Elementary stage can occur everywhere (at university, school, etc.)
Today educational policy in Russian is to introduce foreign language studies in the 1st form in order to make the best advantage of the most impressionable years of the schoolchildren in which languages are acquired easily and naturally. The necessity of acquiring 2 alphabetical systems at once is difficult technically and psychologically, because the processes of learning to read and write in 2 languages are related to the same areas in the brain and thence a lot of interference in spelling letters, words, etc. That’s why at the early stage preferences are given to oral skills – listening and speaking. During the oral skill development learners are to assimilate the alphabet and the basic letter-sound relationships (the rules of reading), so in some text-books for first graders authors introduce specific characters (Mr. Letter and Mr. Tongue, Mr. Rule). There is no exact correspondence between the order of presenting sounds and the order of presenting letters. Letters lie behind and are given in the alphabetical order. Usually a letter per lesson. That’s why during the 1st lessons the 1st graders have nothing to rely on, but pictures and Russian directions. To compensate for it teachers try to use direct demonstration in order to explain grammar structures/
e.g. “Enjoy English” In this book they introduce the following system of symbols (действующее лицо, действующее лицо (he, she, it), глагол-связка, глагол, обозначающий действие, чувство, состояние, …
Посмотри на 2 зашифрованных рассказа и выбери тот, в котором Красная Шапочка рассказывает о себе.
Psychological peculiarities of
There are 4 stages of cognitive development:
- sensorimotor - birth to 2 years
- preoperational – 2 years – 6 years
- concrete operations – 7 – 11 years
- formal operations (abstract thinking) – 12 years …
Early schoolchildren:
- need tangible things to assist learning (toys, cards with letters, handout pictures, …)
- rely more on imagery than on logic
- focus on playing as the target activity, while learning English is but a means to an end
- are incapable of producing a monologue of considerable length; even in the mother tongue they can’t do it, therefore if you want a lengthy description or narration – let it be a joint effort
- may even remain silent for some time (the so-called latent period)
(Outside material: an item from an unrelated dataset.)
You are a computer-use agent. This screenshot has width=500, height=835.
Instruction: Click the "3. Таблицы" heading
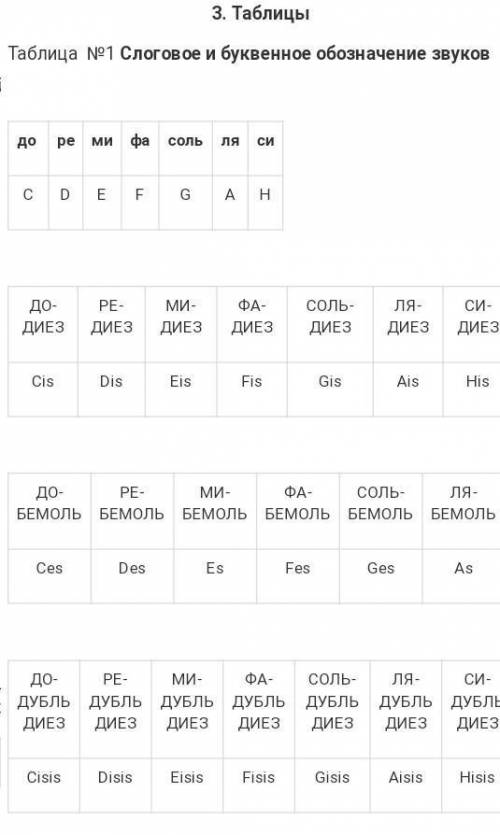click(x=260, y=14)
- are emotionally vulnerable
- unlike pre-school children early ones already begin to develop logical thinking, they can acquire the language consciously (though the rules are based on games, analogies with Russian or images)
- lexical units are selected according to the age. Fairy tales, animated cartoons, and computer games necessitate introduction of exotic animals and movements (crawl, fly, climb, etc.). This a good chance to provide exercise in class. And there can be games (e.g. one shows some movement, the other one says: “You’re climbing, reading”. e.g. I’m an animal. I can do many things. I can … swim, run (shows the actions)) Therefore movements necessitate introduction of Can and Can’t and the names of animals in their turn necessitate some adjectives to describe them. Thus all the groups of vocabulary serve the needs of each other and no word should remain idle. This concerns all the stages.
- young schoolchildren easily get tired, so there must be more frequent switching over from one activity to another (including those with physical exercise)
- the integrity of a class as viewed by the learners is ensured by a “scenario”
- rigid forms of drills are camouflaged as communication. Use chain work drills.
- receptive tasks can be very simple in language and logic and yet provide an intellectual challenge (listen and guess what season, animal, piece of furniture it is; Look at the pictures and captions under them, maybe there must be something changed; Look at the list of things and say which of them you take to the country, to your friend’s birthday party)
- for language puzzles provide the learners with tangible handouts, cards with letters to think of a word and exchange the sets of letters
- non-verbal activities can include drawing which prevent monotony (give directions what to draw detail by detail
- longer utterance may come as a joint effort
- when evaluating the performance, remember the extra-linguistic aspect, too
- with a comics (read and match: draw a picture, tear out a page – imperative constructions)
- when they start learning to read they can use ready-made patterns – to avoid the monotony of formal drills you can use pictures that create a problem e.g. a piece of picture that makes it possible to guess the object but with some difficulty
- provide useful speech patterns (Take it Ben. It’s a pen. Take it, pal. It’s a bag).